- _TEXT EXTRACT_:
☆ ☆ ☆ ☆ ☆

The IRS Rules on Bitcoin – Taxed as Property Not Currency

So the IRS has finally issued important tax guidance for Bitcoin and it turned out exactly the way I suspected it would. By treating Bitcoin as “property” and not “currency” the IRS is saying that anyone who bought a bitcoin for a certain price and then spends it at a higher price is responsible for capital gains on the appreciation. Like with stocks, there will be a lower tax rate applied to BTC that has been held for more than a year. Miners will have to treat the bitcoin they receive as ordinary income.

The reason I am not surprised by the ruling is that it positions the IRS to gain as much as possible from early adopters sitting on huge gains. On the other hand, it may also encourage some people to spend their BTC “off the books.” Finally, it creates a gigantic pain in the ass for people spending BTC, particularly in years past.

As far as impact, I don’t expect there to be much of one. Since I anticipated this outcome, I am fairly certain most people in the Bitcoin community did as well. What I now expect to happen, is entrepreneurs will create user friendly software that will automatically account for your gains and losses so that individuals can have this recorded automatically.

☆ ☆ ☆ ☆ ☆

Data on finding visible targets
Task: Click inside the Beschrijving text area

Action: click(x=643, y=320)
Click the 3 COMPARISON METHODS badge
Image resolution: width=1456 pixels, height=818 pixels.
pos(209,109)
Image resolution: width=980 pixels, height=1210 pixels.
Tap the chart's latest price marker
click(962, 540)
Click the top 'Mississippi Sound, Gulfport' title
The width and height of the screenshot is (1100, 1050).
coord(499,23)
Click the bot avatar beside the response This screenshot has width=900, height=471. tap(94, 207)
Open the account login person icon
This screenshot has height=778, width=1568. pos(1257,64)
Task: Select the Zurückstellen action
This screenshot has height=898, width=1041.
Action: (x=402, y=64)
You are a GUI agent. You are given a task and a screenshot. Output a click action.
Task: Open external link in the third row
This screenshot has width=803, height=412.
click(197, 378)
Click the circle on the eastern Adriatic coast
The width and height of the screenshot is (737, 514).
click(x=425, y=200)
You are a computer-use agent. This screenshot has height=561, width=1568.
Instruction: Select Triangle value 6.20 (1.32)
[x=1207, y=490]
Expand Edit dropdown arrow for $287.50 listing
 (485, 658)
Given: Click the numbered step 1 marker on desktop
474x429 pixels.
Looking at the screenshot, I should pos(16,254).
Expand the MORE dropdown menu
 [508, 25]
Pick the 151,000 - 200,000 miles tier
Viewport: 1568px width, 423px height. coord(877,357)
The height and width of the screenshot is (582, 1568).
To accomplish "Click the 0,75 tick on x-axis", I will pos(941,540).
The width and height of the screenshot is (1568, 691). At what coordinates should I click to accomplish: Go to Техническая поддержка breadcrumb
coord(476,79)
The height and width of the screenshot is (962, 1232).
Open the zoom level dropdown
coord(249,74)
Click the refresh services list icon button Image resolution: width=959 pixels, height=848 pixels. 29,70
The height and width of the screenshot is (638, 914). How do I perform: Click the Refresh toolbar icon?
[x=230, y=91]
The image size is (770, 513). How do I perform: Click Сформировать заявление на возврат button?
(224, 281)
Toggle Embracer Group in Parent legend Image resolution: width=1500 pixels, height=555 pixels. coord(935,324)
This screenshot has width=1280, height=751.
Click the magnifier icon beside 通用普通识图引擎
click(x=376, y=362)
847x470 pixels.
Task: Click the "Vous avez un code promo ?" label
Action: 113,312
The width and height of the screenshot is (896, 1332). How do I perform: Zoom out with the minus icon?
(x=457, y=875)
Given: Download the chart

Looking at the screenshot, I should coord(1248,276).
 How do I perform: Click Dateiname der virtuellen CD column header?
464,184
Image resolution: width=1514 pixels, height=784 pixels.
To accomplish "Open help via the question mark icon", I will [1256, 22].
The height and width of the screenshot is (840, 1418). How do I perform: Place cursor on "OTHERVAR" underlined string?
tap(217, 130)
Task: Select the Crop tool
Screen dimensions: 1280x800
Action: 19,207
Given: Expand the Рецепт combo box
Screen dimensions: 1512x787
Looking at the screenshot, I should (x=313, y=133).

☆ ☆ ☆ ☆ ☆

- _SHORT PROBLEM 1_:
Copy out the whole Bitcoin tax article word for word.
- _SHORT PROBLEM 2_:
Reproduce the entries from the line containing "Toggle Embracer Group" down to the end of the entries, replacing "Crop" with "Brush" and changing nothing else.
The entries have no connection to the Bitcoin tax article.

- _RIGHT ANSWER 1_:
The IRS Rules on Bitcoin – Taxed as Property Not Currency

So the IRS has finally issued important tax guidance for Bitcoin and it turned out exactly the way I suspected it would. By treating Bitcoin as “property” and not “currency” the IRS is saying that anyone who bought a bitcoin for a certain price and then spends it at a higher price is responsible for capital gains on the appreciation. Like with stocks, there will be a lower tax rate applied to BTC that has been held for more than a year. Miners will have to treat the bitcoin they receive as ordinary income.

The reason I am not surprised by the ruling is that it positions the IRS to gain as much as possible from early adopters sitting on huge gains. On the other hand, it may also encourage some people to spend their BTC “off the books.” Finally, it creates a gigantic pain in the ass for people spending BTC, particularly in years past.

As far as impact, I don’t expect there to be much of one. Since I anticipated this outcome, I am fairly certain most people in the Bitcoin community did as well. What I now expect to happen, is entrepreneurs will create user friendly software that will automatically account for your gains and losses so that individuals can have this recorded automatically.

- _RIGHT ANSWER 2_:
Toggle Embracer Group in Parent legend Image resolution: width=1500 pixels, height=555 pixels. coord(935,324)
This screenshot has width=1280, height=751.
Click the magnifier icon beside 通用普通识图引擎
click(x=376, y=362)
847x470 pixels.
Task: Click the "Vous avez un code promo ?" label
Action: 113,312
The width and height of the screenshot is (896, 1332). How do I perform: Zoom out with the minus icon?
(x=457, y=875)
Given: Download the chart

Looking at the screenshot, I should coord(1248,276).
 How do I perform: Click Dateiname der virtuellen CD column header?
464,184
Image resolution: width=1514 pixels, height=784 pixels.
To accomplish "Open help via the question mark icon", I will [1256, 22].
The height and width of the screenshot is (840, 1418). How do I perform: Place cursor on "OTHERVAR" underlined string?
tap(217, 130)
Task: Select the Brush tool
Screen dimensions: 1280x800
Action: 19,207
Given: Expand the Рецепт combo box
Screen dimensions: 1512x787
Looking at the screenshot, I should (x=313, y=133).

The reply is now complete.